### PROMPT 1
List every film title named among Ed Barreveld's credits in the profile of him.
### PROMPT 2
In the profile of Ed Barreveld, what award did the Hot Docs Canadian International Documentary Festival give him in 2016?
### PROMPT 3
Reproduce the part of the Ed Barreveld profile from "Barreveld emigrated to" up to and including "the private sector.".
EXCERPTED PASSAGE below:
= Ed Barreveld =

Canadian documentary film producer

Ed Barreveld (born 1957 in Rotterdam) is a Canadian documentary film producer based in Toronto who co-founded Storyline Entertainment in 2000 with Daniel Sekulich and Michael Kot. Since 2004 he has been the company's sole principal.

Barreveld emigrated to Canada at the age of 23 and began his career in film in 1986, working at the National Film Board of Canada (NFB), eventually becoming studio administrator of the NFB's Ontario Studio in Toronto from 1988 to 1996, before leaving for the private sector.

His credits include the two-time Gemini Award nominee Aftermath: The Remnants of War (2000), the Gemini Award-winning Shipbreakers (2005), Tiger Spirit (2009), the Canadian Screen Award winning The Real Inglorious Bastards (2014), the Emmy Award-winning Herman's House (2014), The World Before Her (2014), named to TIFF's Top Ten List, and the Canadian Screen Award nominee Frame 394 (2016). In 2016, he was honoured by the Hot Docs Canadian International Documentary Festival with its Don Haig Award, recognizing his "creative vision and entrepreneurship, as well as a track record of mentoring emerging Canadian filmmakers."

In 2024 he was recognized with the Rogers-DOC Luminary Award as an individual who embodies the creative spirit of the Canadian documentary tradition and displays generosity by supporting the next generation of doc-makers through mentorship, working behind the scenes to ensure that the genre remains strong for generations to come.
End of EXCERPTED PASSAGE.
DATA EXCERPT below:
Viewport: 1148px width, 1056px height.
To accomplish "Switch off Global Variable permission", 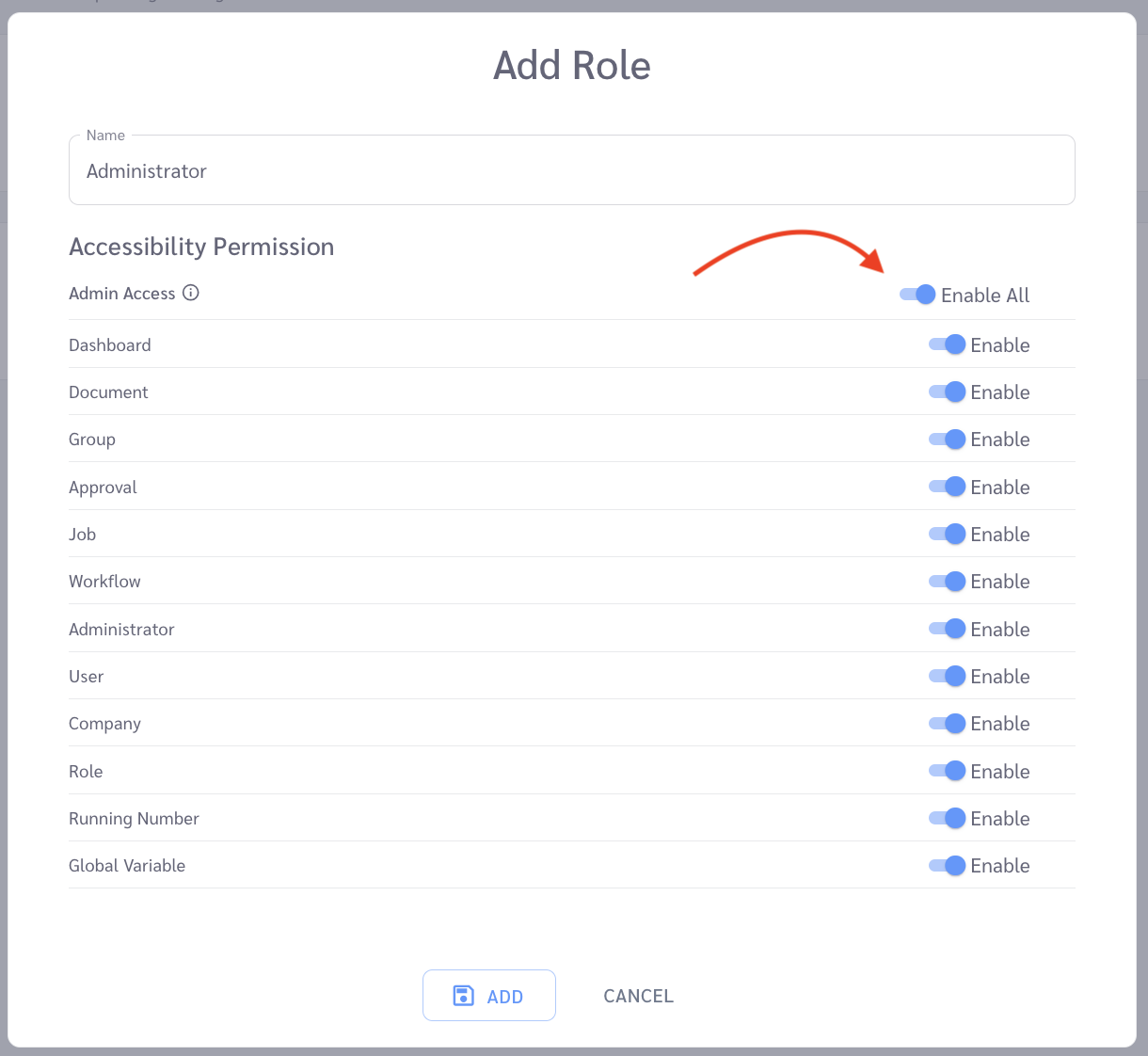I will pos(947,865).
End of DATA EXCERPT.
### WORKED SOLUTION 1
Aftermath: The Remnants of War
Shipbreakers
Tiger Spirit
The Real Inglorious Bastards
Herman's House
The World Before Her
Frame 394

### WORKED SOLUTION 2
The Don Haig Award.

### WORKED SOLUTION 3
Barreveld emigrated to Canada at the age of 23 and began his career in film in 1986, working at the National Film Board of Canada (NFB), eventually becoming studio administrator of the NFB's Ontario Studio in Toronto from 1988 to 1996, before leaving for the private sector.